EXERCISE BRIEF
Exact wording is required for every entry; transcribe all of them and leave the images out.

SOURCE MATERIAL
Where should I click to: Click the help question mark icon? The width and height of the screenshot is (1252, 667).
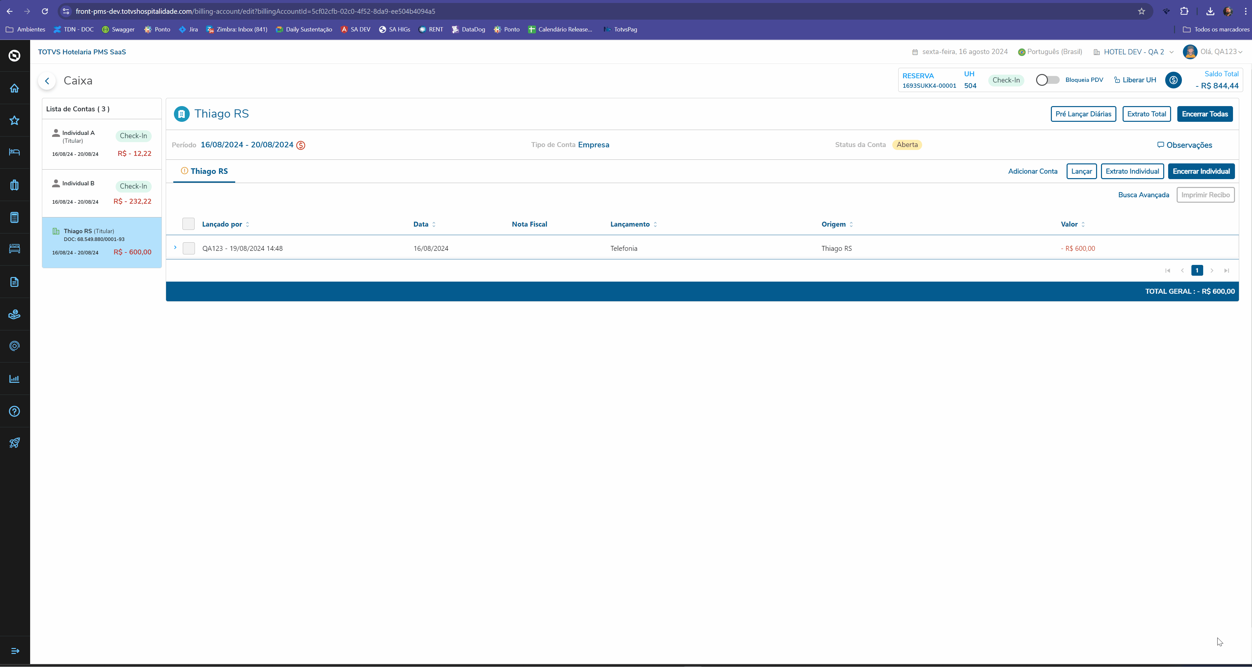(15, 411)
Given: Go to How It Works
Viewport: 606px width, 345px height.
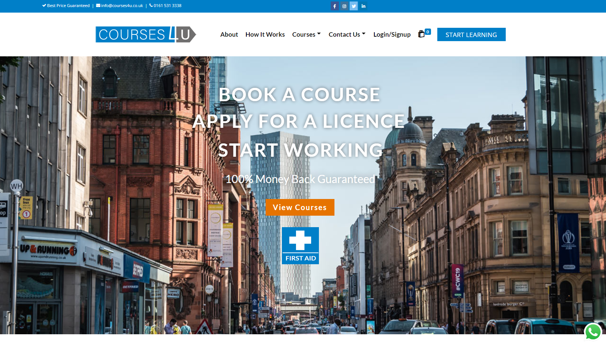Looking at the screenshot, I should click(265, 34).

RESPONSE TO THIS EXERCISE
Where should I click to: Click the help question mark icon? The width and height of the screenshot is (1252, 667).
(15, 411)
Given: Go to How It Works
Viewport: 606px width, 345px height.
Looking at the screenshot, I should click(265, 34).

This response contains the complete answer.